A self-enforcing CD44s/ZEB1 feedback loop maintains EMT and stemness properties in cancer cells.
Bogdan-Tiberius Preca, Karolina Bajdak, Kerstin Mock, Vignesh Sundararajan, Jessica Pfannstiel, Jochen Maurer, Ulrich Wellner, Ulrich T Hopt, Tilman Brummer, Simone Brabletz, Thomas Brabletz, Marc P Stemmler
Author Information
Bogdan-Tiberius Preca: Department of Visceral Surgery, University Medical Center Freiburg, D-79106, Freiburg, Germany.
Karolina Bajdak: Department of Visceral Surgery, University Medical Center Freiburg, D-79106, Freiburg, Germany.
Kerstin Mock: Department of Visceral Surgery, University Medical Center Freiburg, D-79106, Freiburg, Germany.
Vignesh Sundararajan: Department of Visceral Surgery, University Medical Center Freiburg, D-79106, Freiburg, Germany.
Jessica Pfannstiel: Department of Visceral Surgery, University Medical Center Freiburg, D-79106, Freiburg, Germany.
Jochen Maurer: Department of Visceral Surgery, University Medical Center Freiburg, D-79106, Freiburg, Germany.
Ulrich Wellner: Department of Surgery, University Medical Center Schleswig-Holstein, Campus Lübeck, Germany.
Ulrich T Hopt: Department of Visceral Surgery, University Medical Center Freiburg, D-79106, Freiburg, Germany.
Tilman Brummer: Institute for Molecular Medicine and Cell Research, Albert-Ludwigs-University Freiburg, Germany.
Simone Brabletz: Department of Visceral Surgery, University Medical Center Freiburg, D-79106, Freiburg, Germany.
Thomas Brabletz: Department of Experimental Medicine I, Nikolaus-Fiebiger Center for Molecular Medicine, Friedrich-Alexander University of Erlangen-Nürnberg, D-91054, Erlangen, Germany.
Marc P Stemmler: Department of Visceral Surgery, University Medical Center Freiburg, D-79106, Freiburg, Germany.
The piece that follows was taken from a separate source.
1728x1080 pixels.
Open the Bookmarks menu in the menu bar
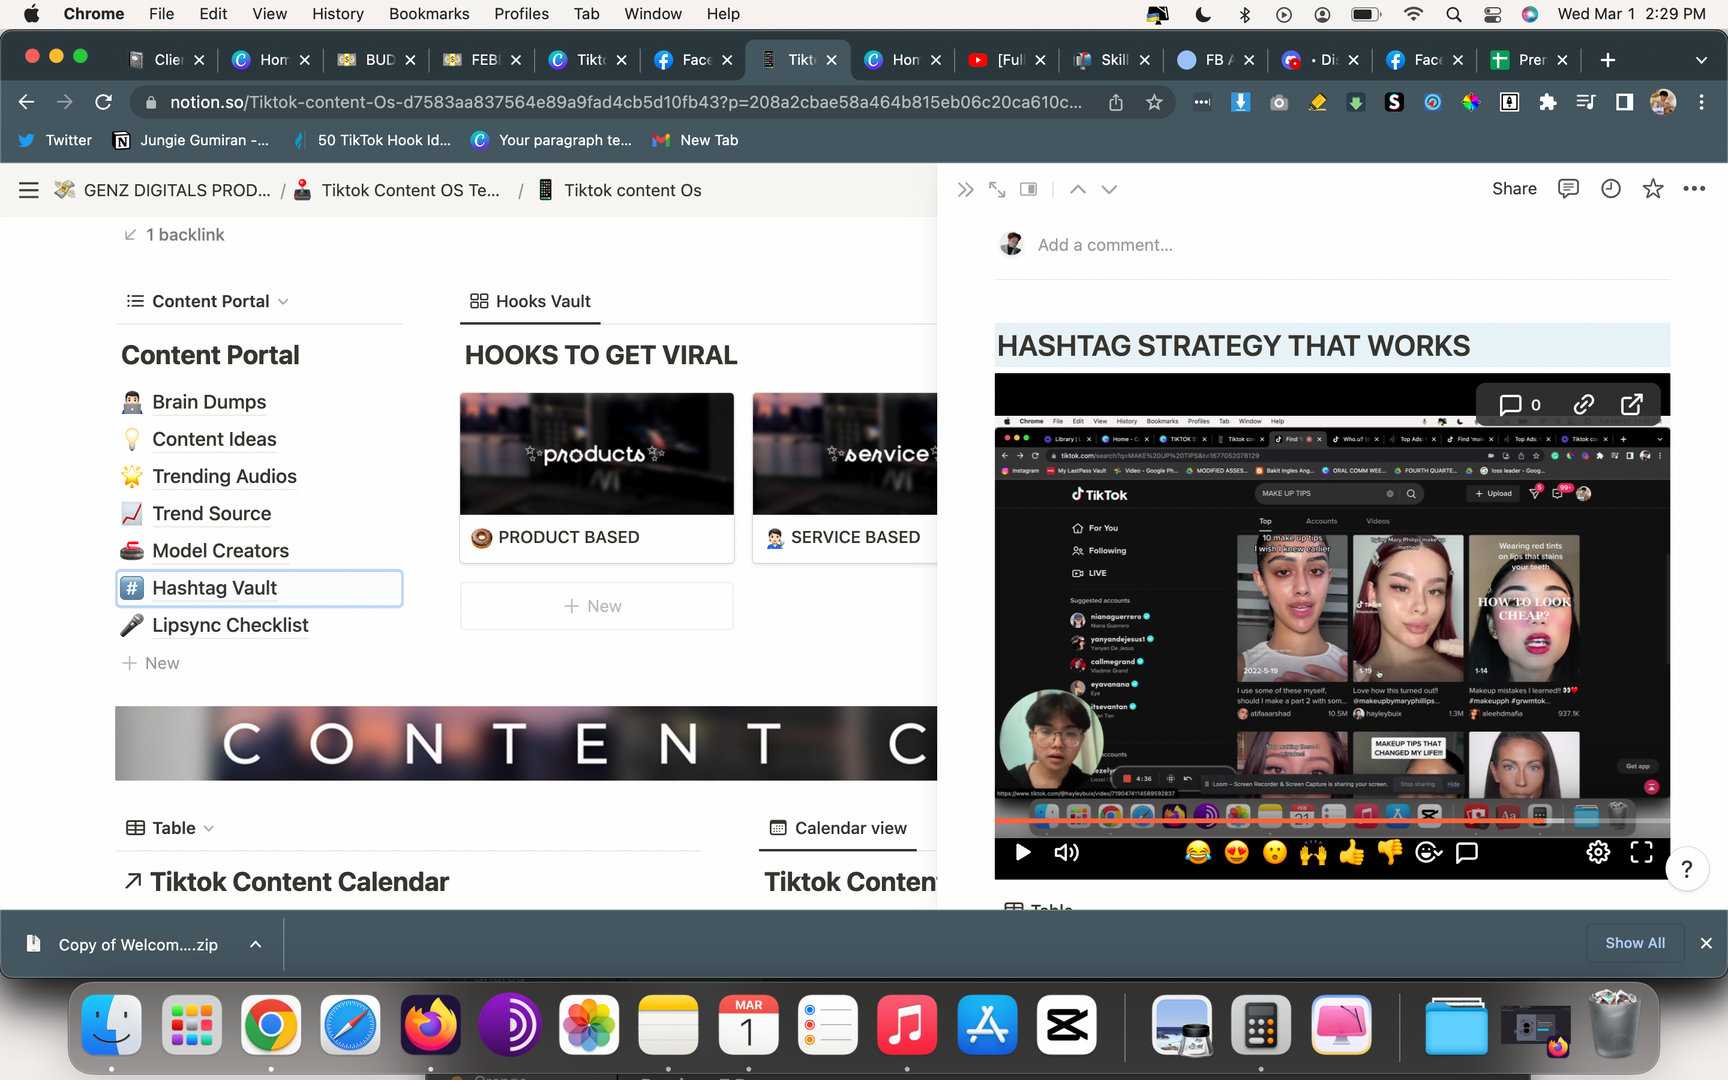[428, 14]
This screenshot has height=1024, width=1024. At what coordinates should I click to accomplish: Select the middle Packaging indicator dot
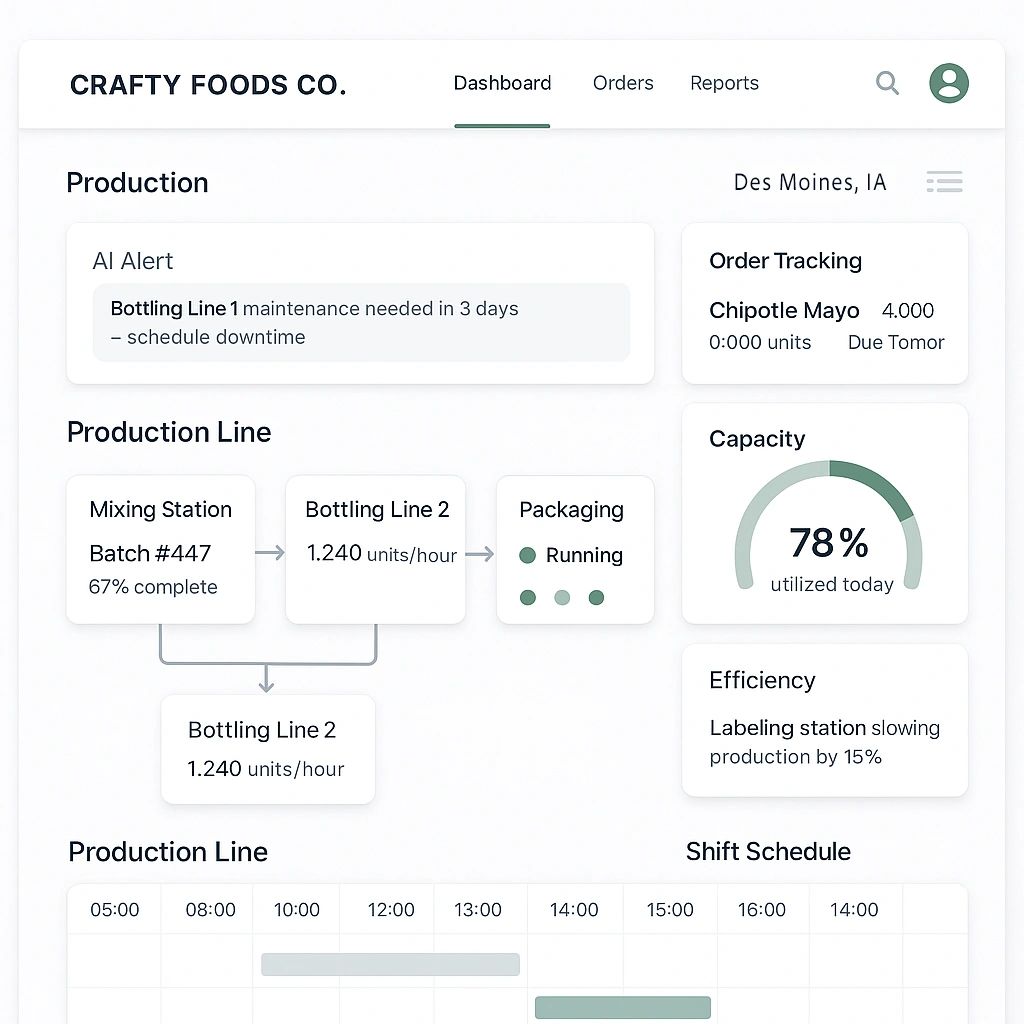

Invasion and metastasis of carcinomas are often activated by induction of aberrant epithelial-mesenchymal transition (EMT). This is mainly driven by the transcription factor ZEB1, promoting tumor-initiating capacity correlated with increased expression of the putative stem cell marker CD44. However, the direct link between ZEB1, CD44 and tumourigenesis is still enigmatic. Remarkably, EMT-induced repression of ESRP1 controls alternative splicing of CD44, causing a shift in the expression from the variant CD44v to the standard CD44s isoform. We analyzed whether CD44 and ZEB1 regulate each other and show that ZEB1 controls CD44s splicing by repression of ESRP1 in breast and pancreatic cancer. Intriguingly, CD44s itself activates the expression of ZEB1, resulting in a self-sustaining ZEB1 and CD44s expression. Activation of this novel CD44s-ZEB1 regulatory loop has functional impact on tumor cells, as evident by increased tumor-sphere initiation capacity, drug-resistance and tumor recurrence. In summary, we identified a self-enforcing feedback loop that employs CD44s to activate ZEB1 expression. This renders tumor cell stemness independent of external stimuli, as ZEB1 downregulates ESRP1, further promoting CD44s isoform synthesis.